About this task → For this exercise, repeat the listing below from its first line through the line containing "You are a computer-use agent. Viewport: 777px", exactly as written.

■ ■ ■ ■

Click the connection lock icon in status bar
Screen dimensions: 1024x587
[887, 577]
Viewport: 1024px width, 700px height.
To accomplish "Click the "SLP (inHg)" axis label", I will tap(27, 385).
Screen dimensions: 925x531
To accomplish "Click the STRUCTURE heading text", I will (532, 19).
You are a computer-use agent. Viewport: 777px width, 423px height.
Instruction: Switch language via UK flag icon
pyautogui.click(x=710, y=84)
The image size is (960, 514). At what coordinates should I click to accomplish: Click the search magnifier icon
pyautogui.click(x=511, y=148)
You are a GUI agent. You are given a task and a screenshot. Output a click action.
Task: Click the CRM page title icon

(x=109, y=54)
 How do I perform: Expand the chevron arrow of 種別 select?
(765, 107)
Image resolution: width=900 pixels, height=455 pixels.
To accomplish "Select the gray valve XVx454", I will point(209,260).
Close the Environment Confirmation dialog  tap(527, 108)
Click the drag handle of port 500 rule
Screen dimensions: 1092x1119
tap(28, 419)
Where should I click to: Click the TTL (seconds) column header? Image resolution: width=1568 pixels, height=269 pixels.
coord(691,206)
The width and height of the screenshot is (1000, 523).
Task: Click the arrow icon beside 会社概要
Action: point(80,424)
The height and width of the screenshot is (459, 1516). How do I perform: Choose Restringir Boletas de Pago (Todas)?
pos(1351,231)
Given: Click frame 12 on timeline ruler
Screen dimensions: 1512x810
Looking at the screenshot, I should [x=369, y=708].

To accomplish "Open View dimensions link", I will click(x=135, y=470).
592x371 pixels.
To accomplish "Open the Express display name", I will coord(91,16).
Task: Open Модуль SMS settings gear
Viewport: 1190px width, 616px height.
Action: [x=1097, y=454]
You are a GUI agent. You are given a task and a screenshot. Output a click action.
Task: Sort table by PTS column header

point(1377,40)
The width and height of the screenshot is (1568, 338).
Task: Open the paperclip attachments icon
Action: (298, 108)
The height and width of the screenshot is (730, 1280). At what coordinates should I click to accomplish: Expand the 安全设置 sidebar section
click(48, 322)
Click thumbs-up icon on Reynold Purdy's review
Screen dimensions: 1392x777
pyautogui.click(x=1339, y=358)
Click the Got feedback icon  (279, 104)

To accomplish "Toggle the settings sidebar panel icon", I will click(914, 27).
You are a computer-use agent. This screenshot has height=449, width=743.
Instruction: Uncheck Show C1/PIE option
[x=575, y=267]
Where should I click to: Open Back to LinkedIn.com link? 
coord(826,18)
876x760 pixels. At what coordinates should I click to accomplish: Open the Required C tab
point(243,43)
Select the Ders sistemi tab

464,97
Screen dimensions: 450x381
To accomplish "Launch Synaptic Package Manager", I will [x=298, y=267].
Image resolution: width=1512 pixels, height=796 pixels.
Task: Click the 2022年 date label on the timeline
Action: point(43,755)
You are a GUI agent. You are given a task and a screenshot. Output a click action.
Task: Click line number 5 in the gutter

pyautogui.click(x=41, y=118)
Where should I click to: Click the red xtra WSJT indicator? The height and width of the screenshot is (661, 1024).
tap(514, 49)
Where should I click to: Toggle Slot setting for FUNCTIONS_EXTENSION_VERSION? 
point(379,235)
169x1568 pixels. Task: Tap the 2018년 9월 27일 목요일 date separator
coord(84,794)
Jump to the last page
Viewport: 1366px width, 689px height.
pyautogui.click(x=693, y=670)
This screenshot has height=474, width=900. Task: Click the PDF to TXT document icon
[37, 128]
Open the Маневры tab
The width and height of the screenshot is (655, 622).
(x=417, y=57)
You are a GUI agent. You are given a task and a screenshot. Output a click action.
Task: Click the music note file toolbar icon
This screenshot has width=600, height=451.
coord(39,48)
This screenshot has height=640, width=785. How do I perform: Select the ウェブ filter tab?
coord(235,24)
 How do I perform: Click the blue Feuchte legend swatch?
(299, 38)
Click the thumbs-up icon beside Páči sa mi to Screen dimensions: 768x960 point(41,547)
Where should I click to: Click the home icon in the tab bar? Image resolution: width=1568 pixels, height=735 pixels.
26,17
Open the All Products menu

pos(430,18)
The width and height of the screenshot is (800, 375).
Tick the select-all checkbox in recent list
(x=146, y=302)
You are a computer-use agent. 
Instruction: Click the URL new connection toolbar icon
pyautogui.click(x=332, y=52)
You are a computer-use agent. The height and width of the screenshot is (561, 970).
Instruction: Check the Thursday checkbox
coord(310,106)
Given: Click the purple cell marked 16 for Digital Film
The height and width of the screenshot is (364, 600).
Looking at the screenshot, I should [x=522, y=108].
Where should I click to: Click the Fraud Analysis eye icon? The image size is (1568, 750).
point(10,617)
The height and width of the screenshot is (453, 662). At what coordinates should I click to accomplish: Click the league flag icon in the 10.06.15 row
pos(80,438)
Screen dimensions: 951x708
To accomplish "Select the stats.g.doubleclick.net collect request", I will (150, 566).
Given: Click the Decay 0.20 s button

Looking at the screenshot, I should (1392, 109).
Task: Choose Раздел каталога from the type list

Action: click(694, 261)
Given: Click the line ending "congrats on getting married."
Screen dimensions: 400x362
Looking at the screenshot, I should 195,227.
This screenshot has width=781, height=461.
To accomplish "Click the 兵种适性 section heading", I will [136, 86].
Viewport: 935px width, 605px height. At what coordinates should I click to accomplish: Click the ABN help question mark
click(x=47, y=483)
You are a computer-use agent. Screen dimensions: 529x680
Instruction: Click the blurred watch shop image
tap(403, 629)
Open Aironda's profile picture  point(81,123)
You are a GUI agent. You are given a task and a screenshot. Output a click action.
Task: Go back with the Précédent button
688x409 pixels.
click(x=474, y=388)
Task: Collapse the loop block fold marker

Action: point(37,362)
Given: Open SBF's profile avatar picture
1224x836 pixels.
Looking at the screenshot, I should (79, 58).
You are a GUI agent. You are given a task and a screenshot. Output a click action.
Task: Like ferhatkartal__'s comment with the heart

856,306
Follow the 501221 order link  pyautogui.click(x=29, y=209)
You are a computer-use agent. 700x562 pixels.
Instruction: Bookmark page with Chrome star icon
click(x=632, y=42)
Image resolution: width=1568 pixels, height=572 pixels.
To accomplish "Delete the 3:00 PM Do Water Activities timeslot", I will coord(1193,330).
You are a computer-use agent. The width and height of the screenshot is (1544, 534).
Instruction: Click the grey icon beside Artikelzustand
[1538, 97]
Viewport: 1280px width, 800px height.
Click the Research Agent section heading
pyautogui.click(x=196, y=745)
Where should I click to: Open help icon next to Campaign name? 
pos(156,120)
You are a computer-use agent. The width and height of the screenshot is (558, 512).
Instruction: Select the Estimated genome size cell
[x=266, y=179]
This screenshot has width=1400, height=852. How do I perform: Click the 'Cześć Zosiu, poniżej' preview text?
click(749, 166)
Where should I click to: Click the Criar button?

■ ■ ■ ■

Answer to this problem →
Click the connection lock icon in status bar
Screen dimensions: 1024x587
[887, 577]
Viewport: 1024px width, 700px height.
To accomplish "Click the "SLP (inHg)" axis label", I will tap(27, 385).
Screen dimensions: 925x531
To accomplish "Click the STRUCTURE heading text", I will (532, 19).
You are a computer-use agent. Viewport: 777px width, 423px height.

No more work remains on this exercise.